Instructions to follow: Copy every line below that contains the string "width". Case counts, so uppercase and lowercase letters must match.

═════ Exercise materials ═════

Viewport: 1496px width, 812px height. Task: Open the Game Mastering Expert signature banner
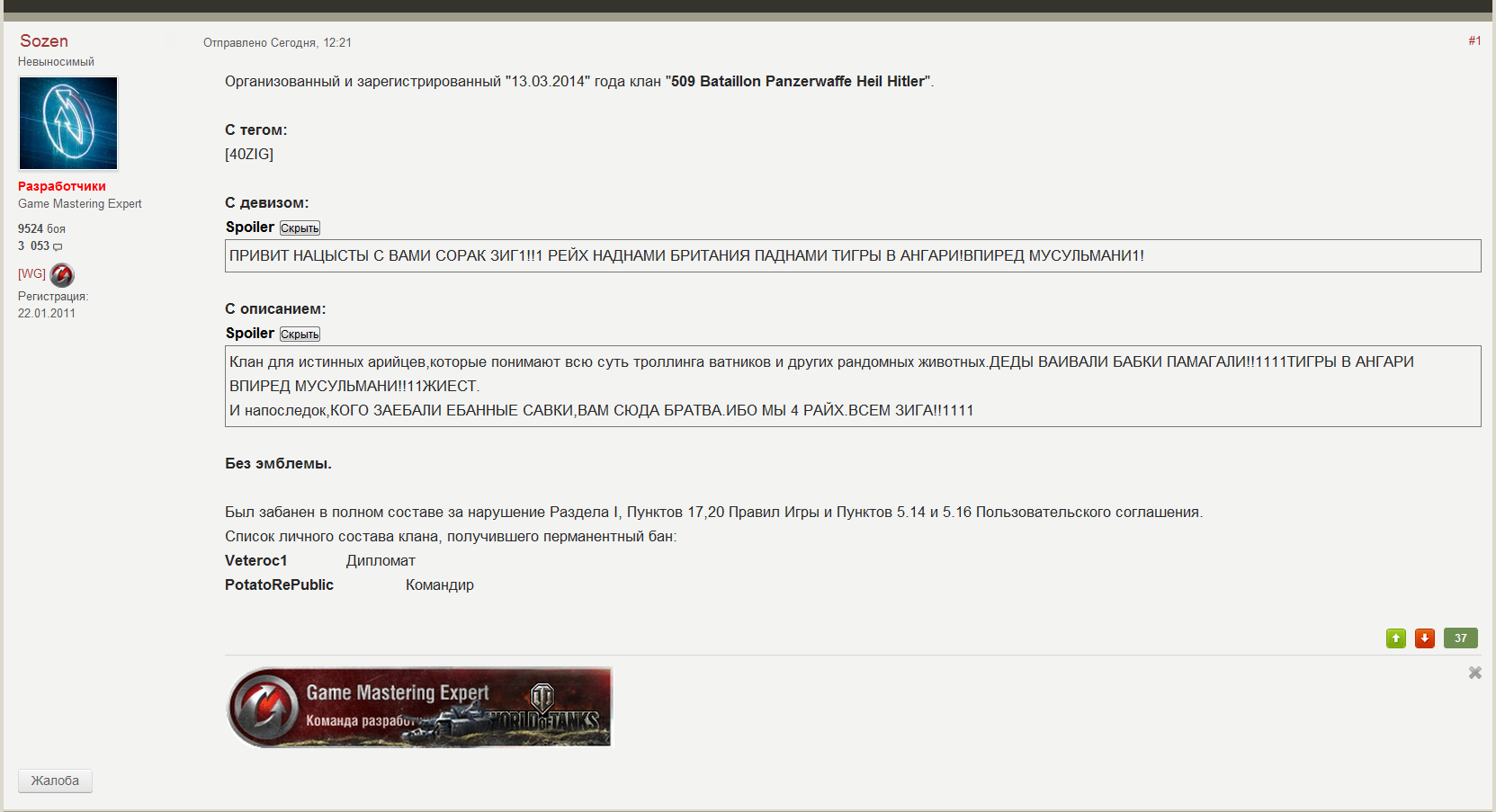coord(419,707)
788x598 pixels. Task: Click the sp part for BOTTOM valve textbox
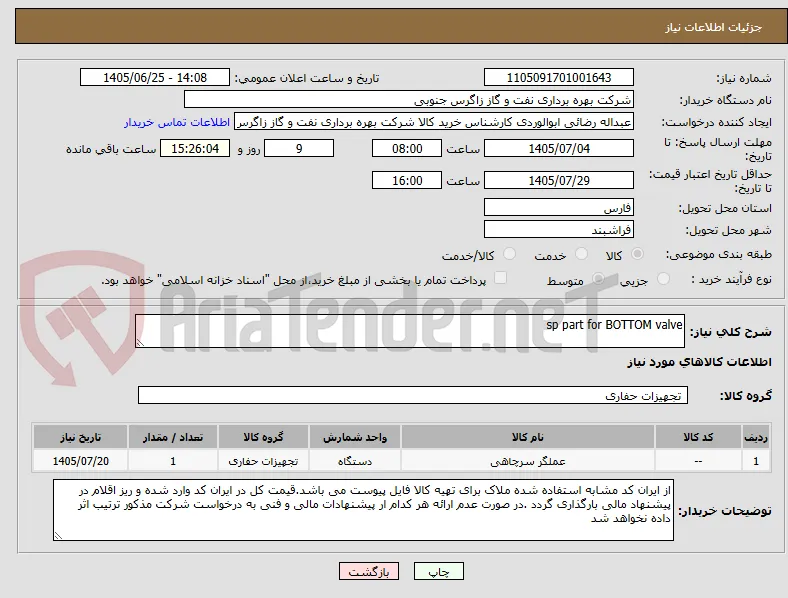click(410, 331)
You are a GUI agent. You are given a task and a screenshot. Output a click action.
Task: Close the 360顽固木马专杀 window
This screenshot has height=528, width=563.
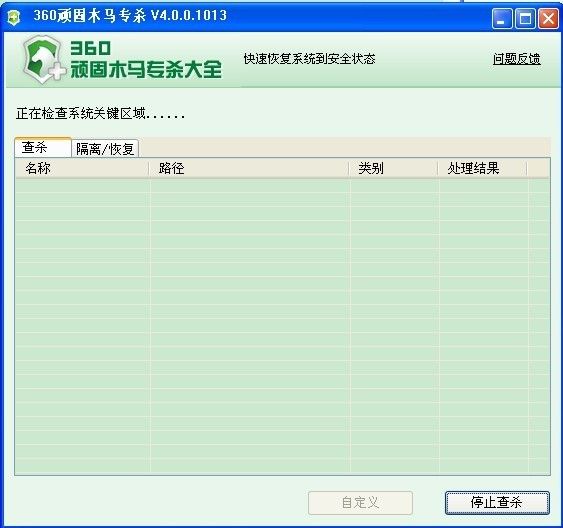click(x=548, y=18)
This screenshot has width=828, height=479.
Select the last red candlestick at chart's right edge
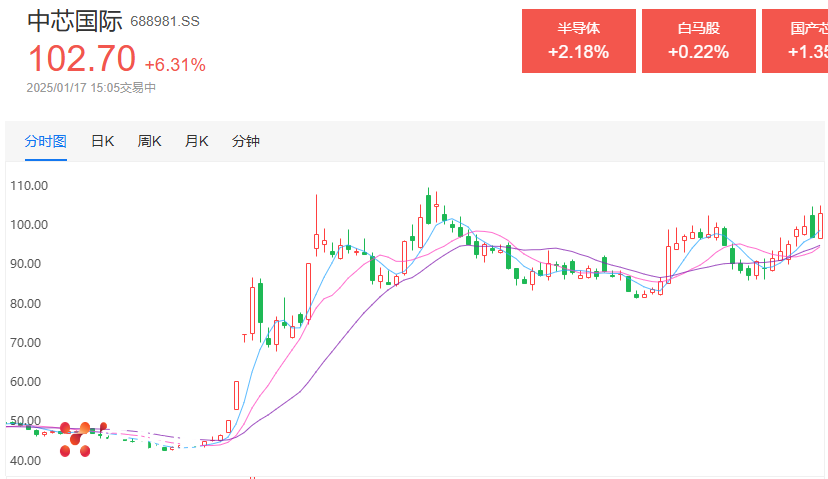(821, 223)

═════

The result:
Viewport: 1496px width, 812px height. Task: Open the Game Mastering Expert signature banner
This screenshot has height=528, width=563.
This screenshot has width=828, height=479.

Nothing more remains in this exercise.